Saturday, March 21, 2009

My greatest weakness

I'm sure that everyone has a weakness,like some hate the colour green or some always worry about the little things.

For me,I have a great weakness which is:

My possessive nature

From a young age, I had always have experienced disappointments in relationships. Let it be father-son,fren-fren or bf-bf realtionships. At some point,they always leave me alone. The reasons may vary like they move away,no enuff time or got bored with me.

So I tend to create a wall to avoid more pain and if they could penerate the wall and get close to me,I tend to be overbearing or controlling. Sometimes I even think that they don't really care or just be friends for that certain period of time.For an example, I lost contact with my highschool frens execpt for 3 people or my foundation mates, I still kept contact with 2 of them but during my foundatuion period, I had about 20 frens who I'm close with.Its odd that ppl that we had shared our dreams with could just be stranger the next minute.

So I kept building and reinforcing this wall of mine in order to safeguard my sanity and hear.Extriorly,I might be firm and unfriendly but if You pry deeply,I'm totally the opposite.

Recently,there is this guy who manage to shatter my defences and he really got to know me well,if even when I say nothing,he could guess my worries.
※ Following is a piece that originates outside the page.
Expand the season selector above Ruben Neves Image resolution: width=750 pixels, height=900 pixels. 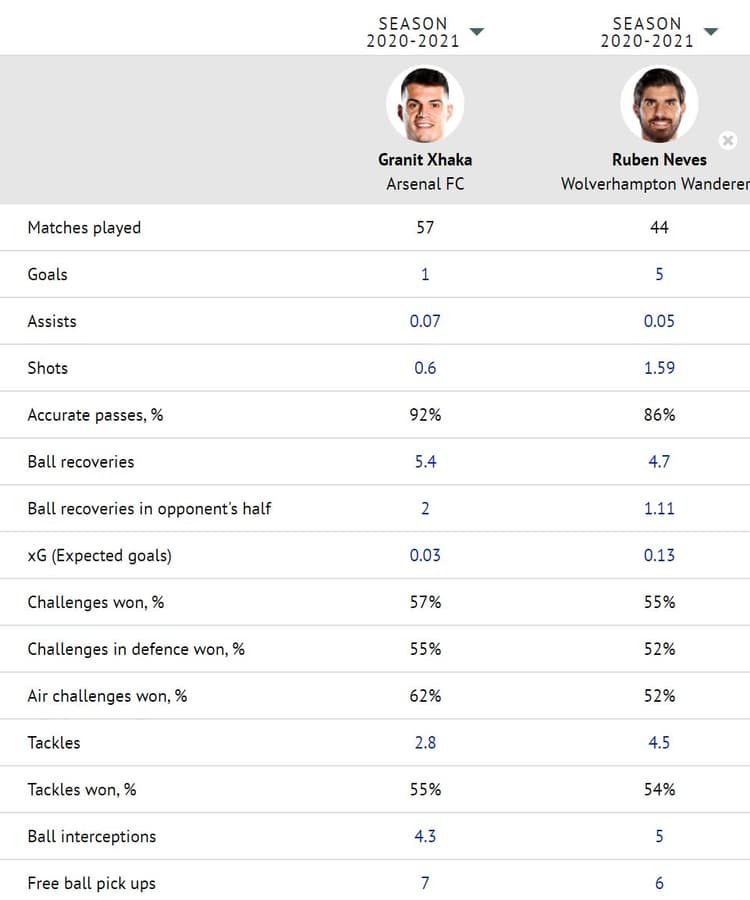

Lately,I have been kinda mean to him,trying to push him away,trying not to be attach to him so much but sadly I failed. The reason of why I did that to him is I feel that I'm being pushed away by him, like he spend so little time with me. I know I'm being stupid and he didn't mean that,after all he has his own things to do.

To this wonderful boy, I could only say that I'm sorry and I'm trying to work on this weakness,trying to improve myself.

5 comments:

Pranny said...
This comment has been removed by a blog administrator.
Pranny said...

Not everyone will be patient enough to PRY deeply into u... Unlike in real life, U don get to "talk" or "describe" urself so much like u do in blog.. People will talk less to u after the first meet up.. Guess u have to handle this on ur own Ivan Gor.. I can't help u!!! But I'll support U!! :D

PS: Delete my first one, typos

PeterDuck Wong said...

hihihi ^^
ivan gor~ I`m so understand well but now i`m like u too... Just try ur best and believe on yourself. And the most important most got confident to yourself k??? All the best yah~ let both of us gambatah together yah~ im support u no matter wat~ k???

ichimaru akira said...

Little prince: Thanks for ur support.

Zaizai:Erm,I have a new ah ti ah? Why seldom chat with me now?
Anyway,all the best for ur future.

Anonymous said...

Nobody's perfect in this world. Human beings are born to make mistakes and it is through mistakes that we learn and grow to be a better person.

Don't get despair on yourself. You have taken a very big step in admitting your own flaw and now it is time to reflect what you can do to overcome it. Don't do it on yourself. Ask friends or those around you to remind you each time you start to fall back into that flaw. This way, you will always be reminded by people around you so you won't be alone in this. All the best!